• _Written request_: Copy the rows word for word, from the very first one through the line that contains "Action: point(153,36)", including both of those lines.

• _Material for this exercise_:
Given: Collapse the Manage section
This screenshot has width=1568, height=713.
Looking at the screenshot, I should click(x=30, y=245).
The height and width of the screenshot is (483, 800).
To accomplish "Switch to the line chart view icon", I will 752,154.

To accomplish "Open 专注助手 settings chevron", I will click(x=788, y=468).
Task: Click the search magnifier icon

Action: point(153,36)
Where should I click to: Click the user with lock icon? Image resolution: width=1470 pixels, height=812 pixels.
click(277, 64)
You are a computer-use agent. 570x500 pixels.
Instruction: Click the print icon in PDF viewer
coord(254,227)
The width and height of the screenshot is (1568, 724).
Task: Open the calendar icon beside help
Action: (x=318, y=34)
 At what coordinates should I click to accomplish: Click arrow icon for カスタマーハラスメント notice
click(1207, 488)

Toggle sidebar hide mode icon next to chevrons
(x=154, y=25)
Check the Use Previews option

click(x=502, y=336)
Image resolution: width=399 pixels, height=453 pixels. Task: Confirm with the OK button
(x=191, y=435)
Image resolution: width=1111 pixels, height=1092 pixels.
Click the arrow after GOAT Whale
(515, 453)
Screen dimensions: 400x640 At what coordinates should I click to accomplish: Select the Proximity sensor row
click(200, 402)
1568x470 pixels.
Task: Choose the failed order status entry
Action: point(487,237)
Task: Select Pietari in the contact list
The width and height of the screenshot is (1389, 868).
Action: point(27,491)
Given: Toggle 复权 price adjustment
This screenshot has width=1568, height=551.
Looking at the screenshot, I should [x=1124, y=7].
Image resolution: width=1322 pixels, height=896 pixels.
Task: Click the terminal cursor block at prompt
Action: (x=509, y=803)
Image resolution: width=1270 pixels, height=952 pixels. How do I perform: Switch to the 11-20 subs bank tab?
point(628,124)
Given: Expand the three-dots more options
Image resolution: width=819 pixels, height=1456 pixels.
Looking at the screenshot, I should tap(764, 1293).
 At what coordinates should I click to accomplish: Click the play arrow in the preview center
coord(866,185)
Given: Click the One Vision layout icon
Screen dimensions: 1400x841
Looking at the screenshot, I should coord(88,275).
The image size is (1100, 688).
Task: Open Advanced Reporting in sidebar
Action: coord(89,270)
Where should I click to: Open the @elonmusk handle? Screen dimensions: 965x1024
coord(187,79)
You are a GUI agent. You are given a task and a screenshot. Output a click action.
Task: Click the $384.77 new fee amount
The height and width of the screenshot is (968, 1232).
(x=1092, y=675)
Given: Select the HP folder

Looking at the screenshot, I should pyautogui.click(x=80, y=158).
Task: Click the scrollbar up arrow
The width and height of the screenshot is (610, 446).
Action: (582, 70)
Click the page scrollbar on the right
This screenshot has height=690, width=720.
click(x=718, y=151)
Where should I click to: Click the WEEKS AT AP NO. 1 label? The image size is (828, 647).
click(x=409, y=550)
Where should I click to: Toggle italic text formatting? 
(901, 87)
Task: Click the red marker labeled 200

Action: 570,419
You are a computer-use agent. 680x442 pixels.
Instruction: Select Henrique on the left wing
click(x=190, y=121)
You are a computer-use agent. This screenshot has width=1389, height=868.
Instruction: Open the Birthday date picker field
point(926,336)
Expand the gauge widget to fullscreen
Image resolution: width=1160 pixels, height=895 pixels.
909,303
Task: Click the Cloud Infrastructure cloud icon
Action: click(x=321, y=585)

• _Exercise answer_:
Given: Collapse the Manage section
This screenshot has width=1568, height=713.
Looking at the screenshot, I should click(x=30, y=245).
The height and width of the screenshot is (483, 800).
To accomplish "Switch to the line chart view icon", I will 752,154.

To accomplish "Open 专注助手 settings chevron", I will click(x=788, y=468).
Task: Click the search magnifier icon

Action: point(153,36)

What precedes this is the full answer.